The typological analysis of colonized sites and infections occurring in 2009 showed a majority of cases in the PRICU, where patients are most susceptible to infections. The occurrence of catheter-related infections in the summer was consistent with the increased SA prevalence (colonization pressure), and slack catheter monitoring.

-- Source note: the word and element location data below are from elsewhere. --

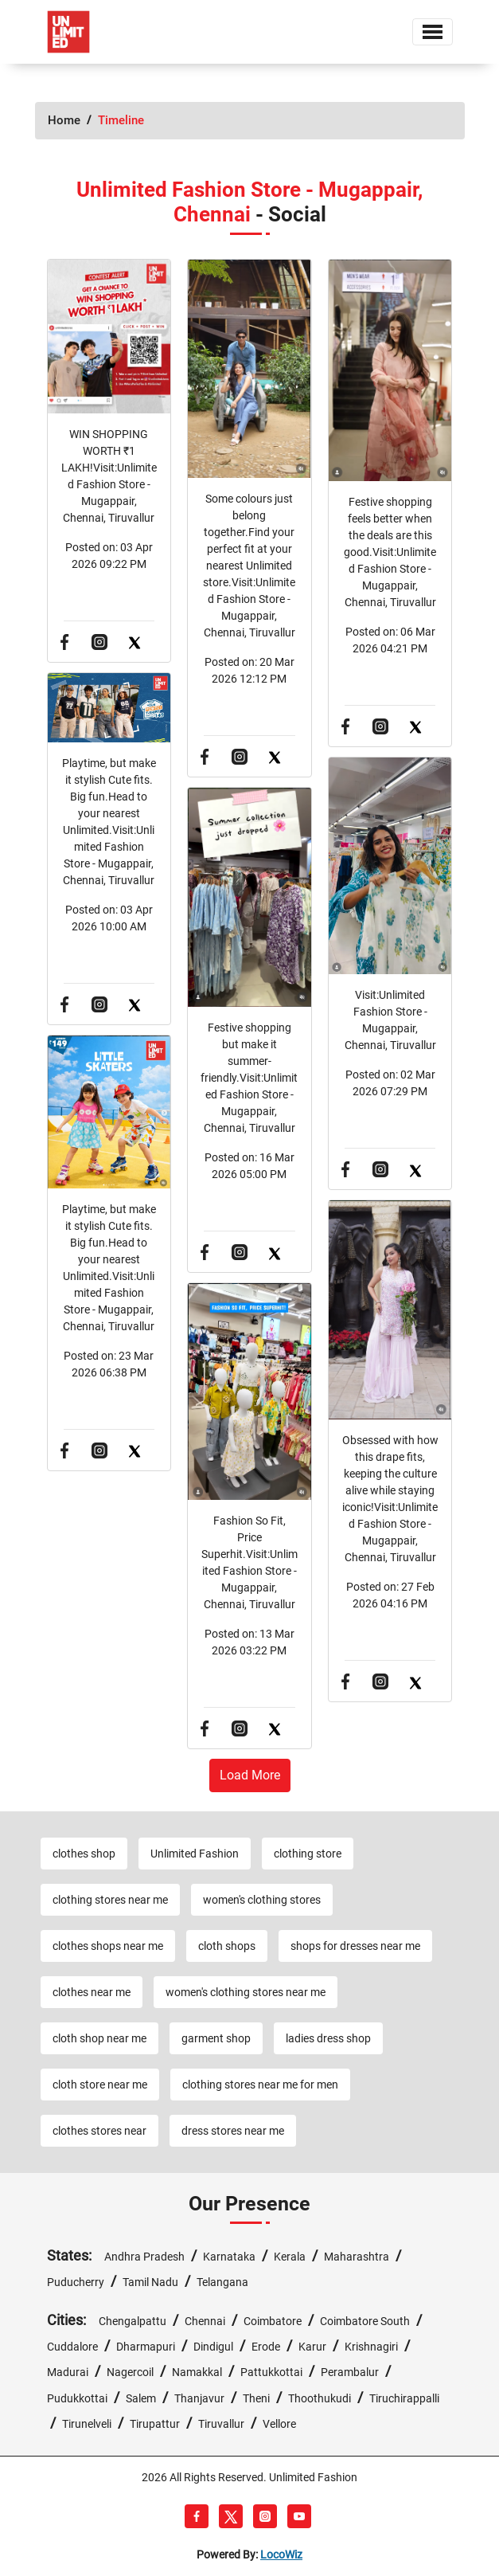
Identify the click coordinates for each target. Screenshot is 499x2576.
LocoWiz (281, 2554)
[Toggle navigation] (432, 31)
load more (250, 1775)
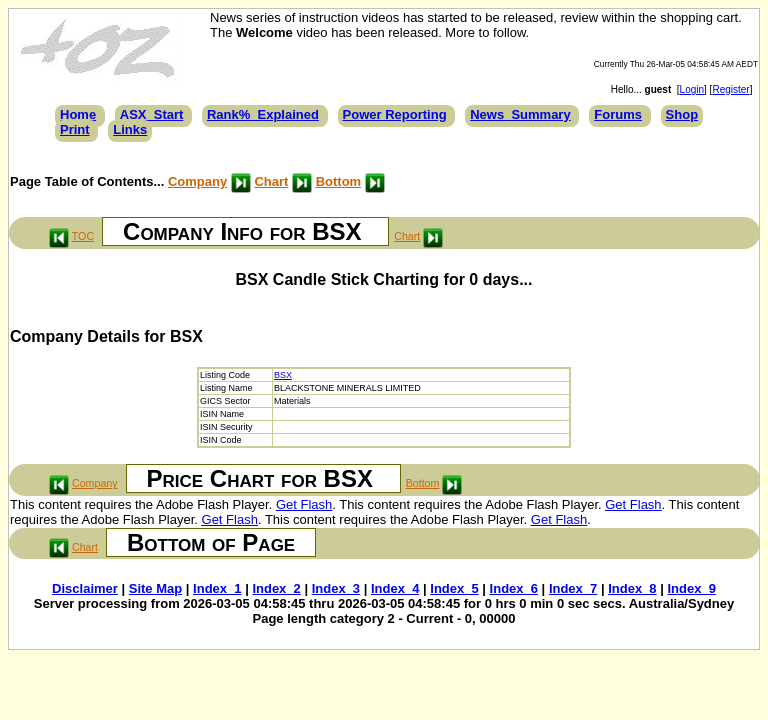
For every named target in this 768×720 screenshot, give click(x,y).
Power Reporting (395, 114)
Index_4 (395, 588)
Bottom (339, 181)
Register (730, 89)
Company (197, 181)
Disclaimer (85, 588)
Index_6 (514, 588)
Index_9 (691, 588)
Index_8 (632, 588)
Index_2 (276, 588)
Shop (682, 114)
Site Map (155, 588)
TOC (83, 236)
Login (692, 89)
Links (130, 129)
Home (78, 114)
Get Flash (304, 504)
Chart (271, 181)
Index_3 (336, 588)
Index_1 (217, 588)
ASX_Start (152, 114)
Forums (618, 114)
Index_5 (454, 588)
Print (75, 129)
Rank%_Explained (263, 114)
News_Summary (520, 114)
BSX (283, 375)
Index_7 (573, 588)
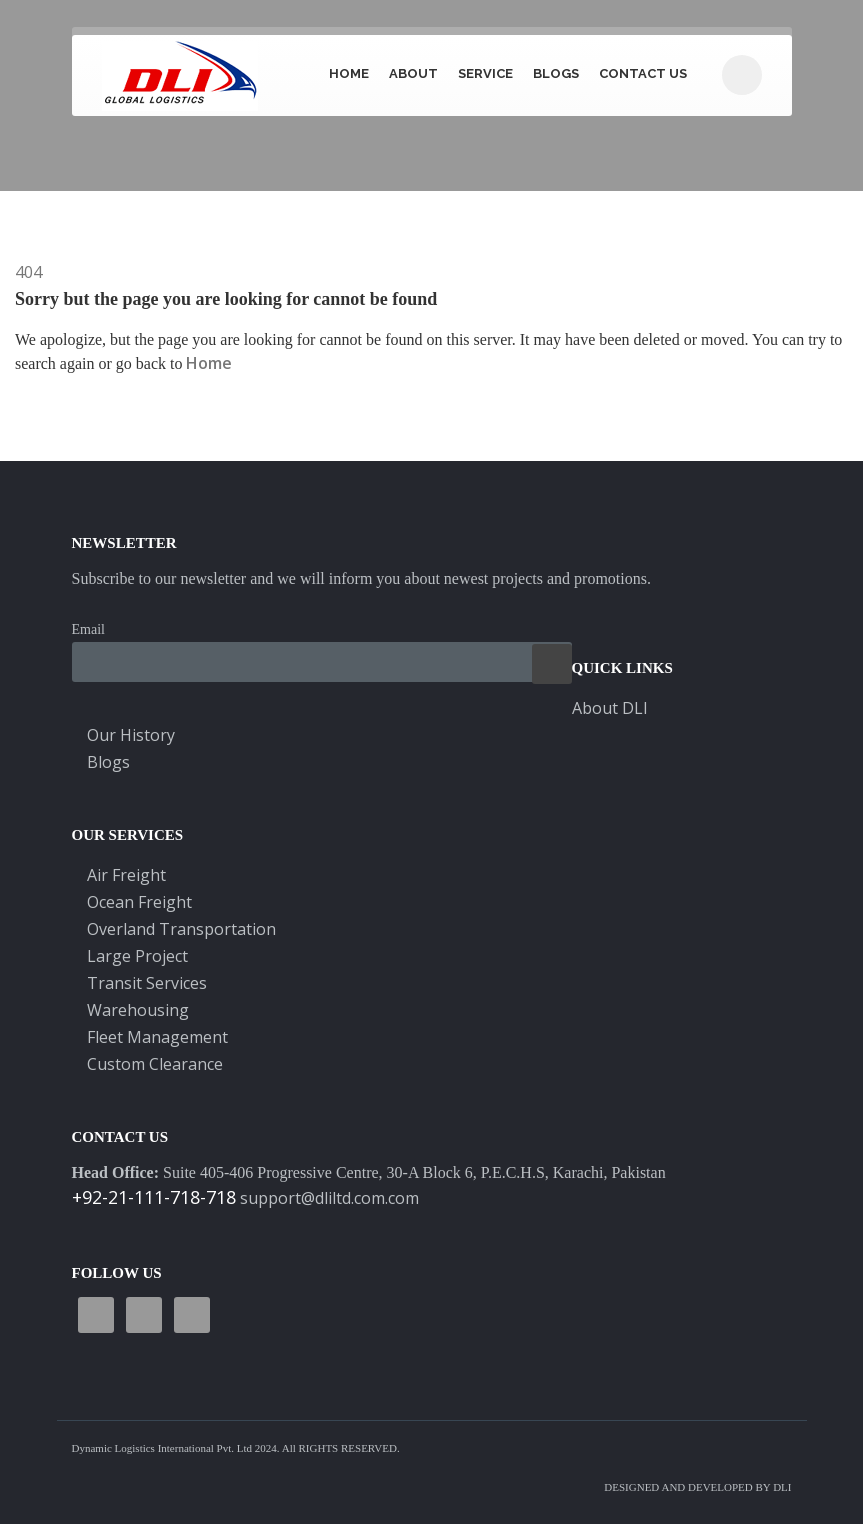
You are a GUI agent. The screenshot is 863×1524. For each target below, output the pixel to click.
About (413, 73)
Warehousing (138, 1010)
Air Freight (126, 875)
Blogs (108, 762)
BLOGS (556, 73)
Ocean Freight (139, 902)
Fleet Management (157, 1037)
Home (349, 73)
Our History (131, 735)
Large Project (137, 956)
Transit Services (147, 983)
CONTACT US (643, 73)
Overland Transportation (181, 929)
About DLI (610, 708)
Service (485, 73)
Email (88, 629)
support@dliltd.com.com (329, 1198)
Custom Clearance (155, 1064)
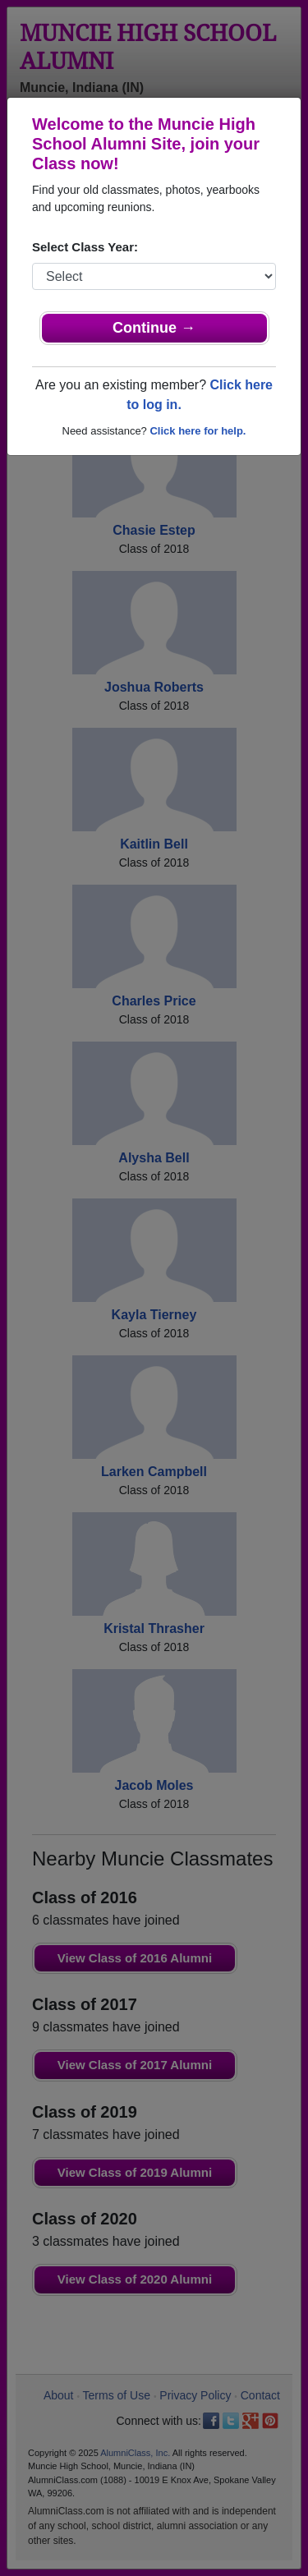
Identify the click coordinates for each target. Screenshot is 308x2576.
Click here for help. (197, 431)
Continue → (154, 328)
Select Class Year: (85, 247)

Catheter-related infections are the most common health-care associated infections in NICUs [22, 27, 28]. The general strategy for their prevention is based on good practice recommendations concerning (i) insertion and maintenance of indwelling lines, (ii) administration of prophylactic antibiotics e.g.: antibiotic lock therapy, (iii) use of skin emollients to reduce bacterial penetration, and (iv) health-care workers and visitors donning of single-use gowns [22]. However in our NCC, points (ii) and (iii) were not applied and compliance with points (i) and (iv) was not optimal.

SA is a significant pathogen in neonatology and an important cause of morbidity [7]. Epidemiological studies of MRSA in NICUs have reported widely varying prevalence rates, ranging from 0.6 to 53% [6, 7, 21, 29, 30], and MRSA outbreaks are often described [6, 31]. Far less attention is given to MSSA. In the Montpellier NCC, MRSA prevalence appeared rather low (1.53% in 2009, ranging from 0 to 6.1%), and quantitatively a less important problem than MSSA. We believe the commonly encouraged focus on MRSA surveillance [22, 27, 28] may lead to unrecognized or underestimated spread of MSSA. This is particularly worrying for infection control in wards where MSSA is the most prevalent SA type, as we observed for the NCC.